La decisión de construir la "Deep Space Gateway” ya ha sido tomada. Y se prevé que los países de la ESA tomen parte de múltiples maneras, al igual que otros socios que ya han participado en la estación espacial internacional ISS, como Japón.  Dicho sea de paso, Japón puso en órbita lunar su propia sonda en 2007.

También resulta imaginable una participación de China o India en el proyecto, según dijo el director de Roskosmos, Igor Komarow. India emprendió en 2008 una misión lunar, con un orbitador y una sonda que se posó en la superficie de la Luna.

¿Cuestión de prestigio o interés económico?

La NASA, Roskosmos y la ESA esperan que la misión lunar reporte principalmente posibilidades de investigación. Para los astrónomos resulta especialmente interesante la cara oculta de la Luna, ya que desde allí hay mejores posibilidades de observar las estrellas.
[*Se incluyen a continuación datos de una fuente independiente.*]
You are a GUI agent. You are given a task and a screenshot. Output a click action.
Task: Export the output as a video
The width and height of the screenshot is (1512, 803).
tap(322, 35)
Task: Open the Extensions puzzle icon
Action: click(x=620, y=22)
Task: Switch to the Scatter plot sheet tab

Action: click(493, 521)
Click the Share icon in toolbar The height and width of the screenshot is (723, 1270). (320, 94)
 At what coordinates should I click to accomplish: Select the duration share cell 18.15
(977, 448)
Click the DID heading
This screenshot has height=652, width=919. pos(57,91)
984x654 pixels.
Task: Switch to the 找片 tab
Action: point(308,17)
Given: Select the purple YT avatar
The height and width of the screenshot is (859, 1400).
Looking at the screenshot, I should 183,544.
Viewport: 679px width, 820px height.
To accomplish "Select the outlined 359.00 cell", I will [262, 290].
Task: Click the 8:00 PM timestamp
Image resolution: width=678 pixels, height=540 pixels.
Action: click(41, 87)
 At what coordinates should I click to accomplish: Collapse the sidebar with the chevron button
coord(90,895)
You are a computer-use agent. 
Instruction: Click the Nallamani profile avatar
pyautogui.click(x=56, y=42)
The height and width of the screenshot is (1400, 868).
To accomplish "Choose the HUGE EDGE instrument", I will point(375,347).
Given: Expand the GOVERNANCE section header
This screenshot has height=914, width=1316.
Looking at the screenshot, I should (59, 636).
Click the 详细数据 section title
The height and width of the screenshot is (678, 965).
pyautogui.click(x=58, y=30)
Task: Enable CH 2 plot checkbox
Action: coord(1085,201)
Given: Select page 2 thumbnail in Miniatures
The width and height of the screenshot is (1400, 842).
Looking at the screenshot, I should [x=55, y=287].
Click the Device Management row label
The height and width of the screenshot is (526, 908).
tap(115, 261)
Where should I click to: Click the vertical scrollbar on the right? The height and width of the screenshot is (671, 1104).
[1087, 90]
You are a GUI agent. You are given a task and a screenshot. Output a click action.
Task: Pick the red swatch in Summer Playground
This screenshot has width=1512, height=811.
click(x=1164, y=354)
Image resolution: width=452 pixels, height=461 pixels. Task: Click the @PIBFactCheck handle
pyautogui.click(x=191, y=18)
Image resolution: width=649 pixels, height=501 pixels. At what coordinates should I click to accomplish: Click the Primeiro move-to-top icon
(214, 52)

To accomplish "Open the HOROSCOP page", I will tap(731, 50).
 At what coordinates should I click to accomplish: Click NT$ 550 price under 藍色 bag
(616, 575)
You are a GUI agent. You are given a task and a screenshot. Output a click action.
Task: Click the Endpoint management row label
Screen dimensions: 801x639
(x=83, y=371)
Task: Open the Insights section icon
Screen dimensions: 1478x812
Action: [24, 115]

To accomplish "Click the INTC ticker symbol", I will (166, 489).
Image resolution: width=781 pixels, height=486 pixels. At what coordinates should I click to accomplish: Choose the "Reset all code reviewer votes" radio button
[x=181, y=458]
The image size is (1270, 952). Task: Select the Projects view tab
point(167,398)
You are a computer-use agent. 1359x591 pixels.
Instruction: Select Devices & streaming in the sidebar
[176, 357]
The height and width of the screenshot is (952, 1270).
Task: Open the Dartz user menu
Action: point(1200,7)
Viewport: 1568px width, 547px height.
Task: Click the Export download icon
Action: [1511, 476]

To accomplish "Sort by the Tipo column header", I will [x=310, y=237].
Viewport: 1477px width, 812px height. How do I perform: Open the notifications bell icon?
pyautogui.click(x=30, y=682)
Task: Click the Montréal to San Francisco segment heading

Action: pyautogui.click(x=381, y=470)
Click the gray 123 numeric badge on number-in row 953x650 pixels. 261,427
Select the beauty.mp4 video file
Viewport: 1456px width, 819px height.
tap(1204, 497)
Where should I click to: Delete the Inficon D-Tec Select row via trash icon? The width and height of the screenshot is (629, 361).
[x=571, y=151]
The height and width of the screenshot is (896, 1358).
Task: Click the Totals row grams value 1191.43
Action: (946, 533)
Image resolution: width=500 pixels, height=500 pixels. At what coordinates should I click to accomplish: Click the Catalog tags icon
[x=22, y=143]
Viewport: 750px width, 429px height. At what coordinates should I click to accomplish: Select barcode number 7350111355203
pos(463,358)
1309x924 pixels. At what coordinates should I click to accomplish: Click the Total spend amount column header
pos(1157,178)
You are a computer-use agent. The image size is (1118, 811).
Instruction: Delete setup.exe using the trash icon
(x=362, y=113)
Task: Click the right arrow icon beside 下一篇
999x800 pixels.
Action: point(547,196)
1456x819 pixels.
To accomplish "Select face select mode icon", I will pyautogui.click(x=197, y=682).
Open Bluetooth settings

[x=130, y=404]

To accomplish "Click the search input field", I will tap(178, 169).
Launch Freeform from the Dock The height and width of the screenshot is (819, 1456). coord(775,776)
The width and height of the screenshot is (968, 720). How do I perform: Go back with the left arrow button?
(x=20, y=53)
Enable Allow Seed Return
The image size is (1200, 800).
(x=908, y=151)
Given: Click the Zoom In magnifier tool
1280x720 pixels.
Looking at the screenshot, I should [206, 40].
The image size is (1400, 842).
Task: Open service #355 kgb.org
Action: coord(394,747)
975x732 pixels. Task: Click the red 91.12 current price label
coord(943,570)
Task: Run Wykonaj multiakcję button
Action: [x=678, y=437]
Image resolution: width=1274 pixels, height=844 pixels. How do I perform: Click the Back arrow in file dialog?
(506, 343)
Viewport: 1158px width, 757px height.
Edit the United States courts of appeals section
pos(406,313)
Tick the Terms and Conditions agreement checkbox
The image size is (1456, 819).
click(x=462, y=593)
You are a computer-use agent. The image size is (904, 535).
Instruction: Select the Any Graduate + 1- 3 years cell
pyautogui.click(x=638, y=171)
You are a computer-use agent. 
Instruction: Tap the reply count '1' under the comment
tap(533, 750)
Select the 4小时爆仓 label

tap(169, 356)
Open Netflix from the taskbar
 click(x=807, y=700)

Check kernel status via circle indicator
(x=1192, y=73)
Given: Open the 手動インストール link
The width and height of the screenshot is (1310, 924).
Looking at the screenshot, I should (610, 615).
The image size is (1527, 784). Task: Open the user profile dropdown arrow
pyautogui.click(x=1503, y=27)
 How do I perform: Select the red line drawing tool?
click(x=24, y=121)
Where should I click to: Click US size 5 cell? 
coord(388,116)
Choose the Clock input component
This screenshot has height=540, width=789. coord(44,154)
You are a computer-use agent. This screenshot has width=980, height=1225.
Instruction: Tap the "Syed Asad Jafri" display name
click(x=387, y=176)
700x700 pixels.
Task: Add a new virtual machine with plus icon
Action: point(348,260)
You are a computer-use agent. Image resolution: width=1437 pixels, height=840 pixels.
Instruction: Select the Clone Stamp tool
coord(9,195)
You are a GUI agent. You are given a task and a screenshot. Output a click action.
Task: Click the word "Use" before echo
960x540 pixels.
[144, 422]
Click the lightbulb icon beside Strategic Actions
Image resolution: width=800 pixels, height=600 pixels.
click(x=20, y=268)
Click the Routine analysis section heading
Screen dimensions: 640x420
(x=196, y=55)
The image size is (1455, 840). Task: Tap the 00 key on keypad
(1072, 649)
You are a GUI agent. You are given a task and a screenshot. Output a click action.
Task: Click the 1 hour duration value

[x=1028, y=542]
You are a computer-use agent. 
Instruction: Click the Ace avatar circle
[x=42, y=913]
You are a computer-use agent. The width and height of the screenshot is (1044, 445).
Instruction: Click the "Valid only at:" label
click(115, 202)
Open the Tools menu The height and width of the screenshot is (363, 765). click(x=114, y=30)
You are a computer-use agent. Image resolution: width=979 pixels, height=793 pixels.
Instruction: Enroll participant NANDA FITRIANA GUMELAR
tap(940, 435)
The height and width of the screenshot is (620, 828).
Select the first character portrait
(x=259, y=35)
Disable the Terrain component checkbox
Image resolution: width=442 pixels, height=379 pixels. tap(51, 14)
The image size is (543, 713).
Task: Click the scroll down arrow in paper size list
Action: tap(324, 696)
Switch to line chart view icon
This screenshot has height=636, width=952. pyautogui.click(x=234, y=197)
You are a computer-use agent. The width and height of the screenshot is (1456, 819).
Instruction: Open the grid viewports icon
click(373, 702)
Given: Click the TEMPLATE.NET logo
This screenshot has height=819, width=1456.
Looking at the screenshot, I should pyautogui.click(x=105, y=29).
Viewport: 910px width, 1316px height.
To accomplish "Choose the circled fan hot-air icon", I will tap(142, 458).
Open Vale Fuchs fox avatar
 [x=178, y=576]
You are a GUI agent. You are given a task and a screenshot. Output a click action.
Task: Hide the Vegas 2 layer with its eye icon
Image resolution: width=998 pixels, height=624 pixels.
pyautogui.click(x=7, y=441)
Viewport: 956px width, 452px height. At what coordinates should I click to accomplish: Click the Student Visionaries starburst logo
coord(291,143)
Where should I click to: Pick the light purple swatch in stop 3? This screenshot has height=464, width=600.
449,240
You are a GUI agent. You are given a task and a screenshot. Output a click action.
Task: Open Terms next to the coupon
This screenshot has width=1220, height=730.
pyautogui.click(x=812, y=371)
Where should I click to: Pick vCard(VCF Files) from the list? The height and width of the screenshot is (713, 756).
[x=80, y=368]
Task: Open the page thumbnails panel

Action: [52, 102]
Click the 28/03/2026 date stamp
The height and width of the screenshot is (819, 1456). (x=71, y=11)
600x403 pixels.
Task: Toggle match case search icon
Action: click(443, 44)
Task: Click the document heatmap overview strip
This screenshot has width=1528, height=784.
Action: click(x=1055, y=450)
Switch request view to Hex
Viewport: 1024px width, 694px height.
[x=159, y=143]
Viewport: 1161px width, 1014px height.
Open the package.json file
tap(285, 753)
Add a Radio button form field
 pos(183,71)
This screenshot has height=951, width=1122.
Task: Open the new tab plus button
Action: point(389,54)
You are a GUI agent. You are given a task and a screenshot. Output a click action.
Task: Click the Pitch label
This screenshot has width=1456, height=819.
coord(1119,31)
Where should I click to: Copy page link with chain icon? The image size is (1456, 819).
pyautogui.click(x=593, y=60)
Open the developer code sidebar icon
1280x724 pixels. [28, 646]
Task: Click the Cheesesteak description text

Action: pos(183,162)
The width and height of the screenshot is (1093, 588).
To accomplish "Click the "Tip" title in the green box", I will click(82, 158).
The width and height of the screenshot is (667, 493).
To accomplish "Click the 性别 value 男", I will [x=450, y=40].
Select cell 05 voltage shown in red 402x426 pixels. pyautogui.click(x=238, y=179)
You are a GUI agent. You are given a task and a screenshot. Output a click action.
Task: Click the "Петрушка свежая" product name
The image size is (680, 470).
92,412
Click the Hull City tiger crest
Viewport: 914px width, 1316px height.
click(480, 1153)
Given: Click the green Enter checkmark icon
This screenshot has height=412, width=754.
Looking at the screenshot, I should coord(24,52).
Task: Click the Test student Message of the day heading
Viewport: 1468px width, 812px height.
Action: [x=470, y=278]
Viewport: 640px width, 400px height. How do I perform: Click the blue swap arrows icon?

Una estación lunar podría servir además para probar nuevas tecnologías, por ejemplo para futuros viajes a Marte. Por su parte, países emergentes como China e India quieren demostrar sus capacidades técnicas y científicas.

De momento hay pocos indicios de que los diversos actores que participan en la carrera por la Luna vinculen a ello simples intereses económicos, como el de asegurarse el acceso a materias primas.

En vista de los elevados costos de la navegación espacial, es poco probable que en un plazo previsible resulte rentable explotar tesoros naturales en el espacio. Hasta ahora, por lo menos, no hay ninguna empresa que haya podido desarrollar un modelo de negocios satisfactorio.